First-steps checklist

  • Git is installed and git --version returns a version number
  • You’ve configured git config --global user.name with your name
  • You’ve configured git config --global user.email with your email
  • You’ve created a repository with git init in a test folder
  • You’ve made your first git add and git commit with a message your future self can understand
  • You understand the difference between working directory, staging area, and repository

So, now what?

If you’ve made it this far and made your first commit, you’re no longer someone who’s “heard of Git.” You’re someone who’s used it. You have Git installed, it knows who you are, and you’ve saved your first snapshot of the project. That’s the 20% that gets you 80% of your day-to-day.

Look at the checklist above: those are things you do on your own, in your own folder, with nobody else involved. The real leap happens when you stop working alone. What happens when two of you are touching the same project? How do you push your work to GitHub without stepping on your teammate’s? What do you do when two changes collide? That’s where branches, push/pull, and merges come in, and all of that builds on the three zones you just learned.

That second leap, from working alone to moving comfortably in a team repo, is exactly what we walk through, simulation by simulation and without the cold sweats, in Git: from zero to professional. Short, visual, and built so you come out knowing how to direct Git instead of memorizing commands. If this article clicked for you, the course is the natural next step.

Frequently Asked Questions

Are Git and GitHub the same thing?

No. Git is the version control tool that lives on your computer. GitHub is a web platform where you can store a copy of your repository to share it with others or to have an external backup. You can use Git without GitHub perfectly fine. In fact, Git worked for years before GitHub existed. The confusion comes from GitHub being so popular that a lot of people learn both at the same time and mix them up. Think of Git as the car and GitHub as the garage where you park it. The car works without a garage. If this confusion has ever bitten you, I clear it up fully in Git vs GitHub: what sets them apart.
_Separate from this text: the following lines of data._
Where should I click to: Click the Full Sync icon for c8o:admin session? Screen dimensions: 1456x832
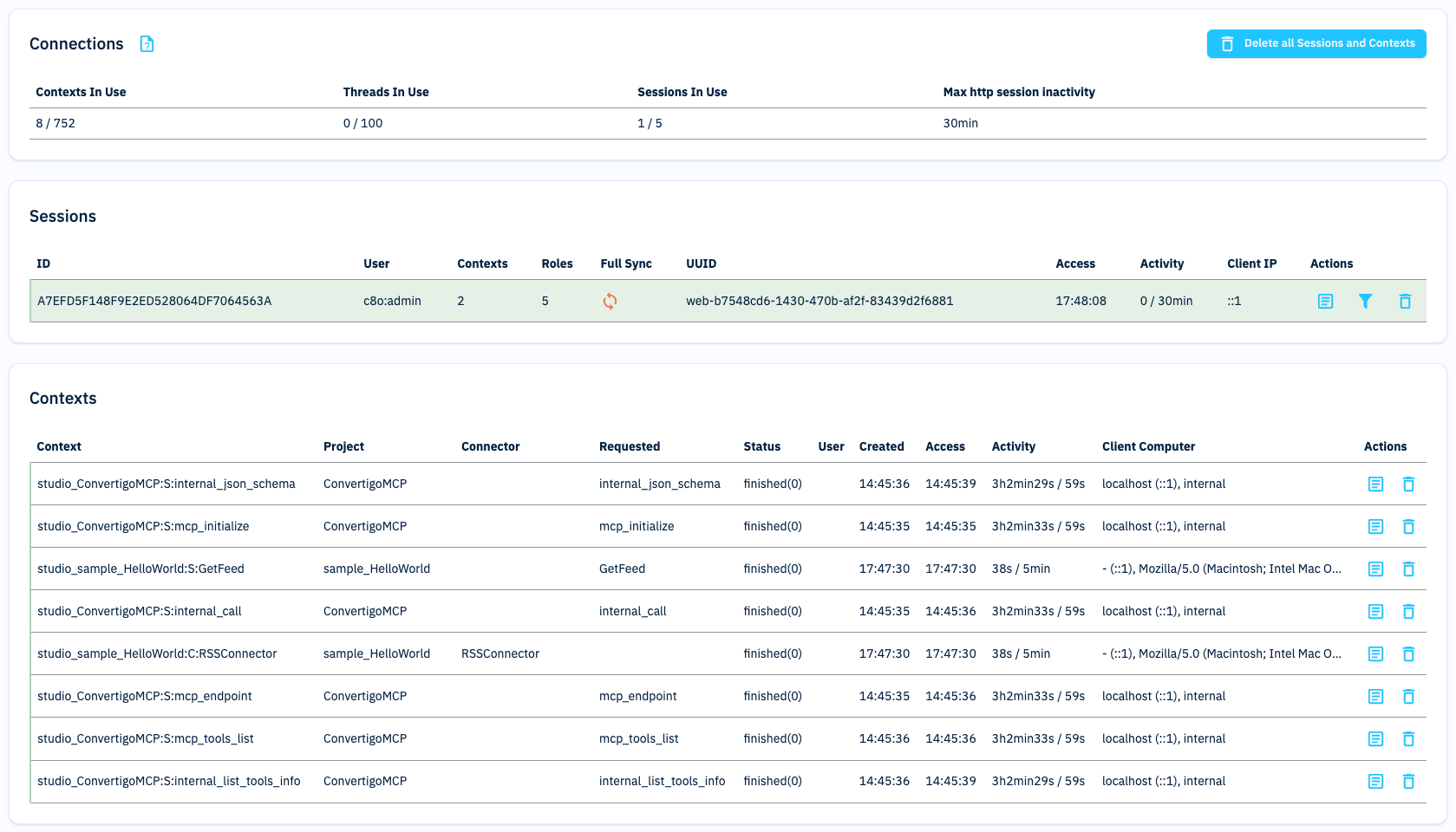click(610, 302)
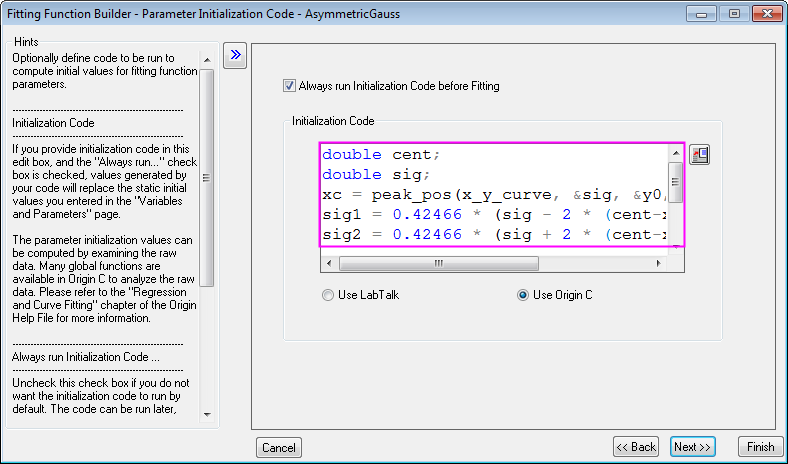Click the code editor's vertical scrollbar thumb
Viewport: 788px width, 464px height.
point(675,182)
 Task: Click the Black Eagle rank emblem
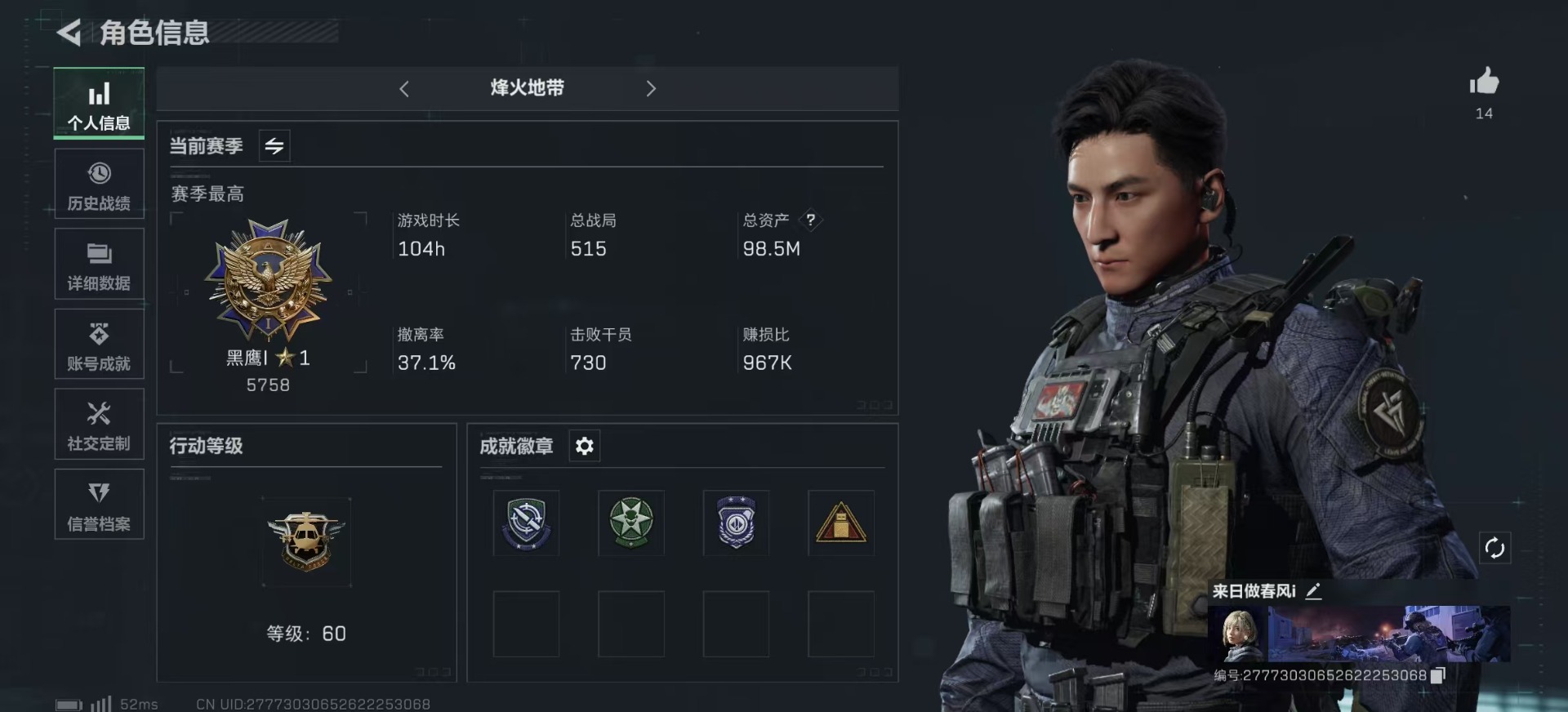click(268, 279)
How often should I commit?

Every time you finish a logical unit of work. Not every hour. Not every line. When you’ve made a change that stands on its own: “add login form validation,” “fix header color,” “extract date formatting into a helper function.” A commit should be one single thing. If the commit message needs the word “and,” it should probably be two commits.

What’s the difference between git add . and git add <file>?

git add . adds everything that’s changed in the current folder and its subfolders to the staging area. It’s fast but imprecise: you’re putting everything you’ve touched into the snapshot, including files you might not have wanted to save yet. git add <file> lets you choose file by file what goes into the next commit. You use the first one when you know exactly what you touched and want it all to go together. You use the second when you’ve touched things from different features and want to split them into different commits. With practice, the second one becomes your default.

Can I undo a commit?

Yes. Git has several tools for undoing things, from git restore for individual files to git reset for entire commits. But that’s a topic for another post. For now, hold onto this: almost nothing you do in Git is truly irreversible. There’s always a way back, even when you think you’ve broken everything.

Do I need internet to use Git?

No. Everything we’ve done in this post (init, add, commit, viewing history, undoing changes) works offline. You only need internet when you want to sync your work with a remote (GitHub, GitLab) via git push or git pull. Until then, Git lives entirely on your computer, and the complete history of the project sits right there inside the .git folder.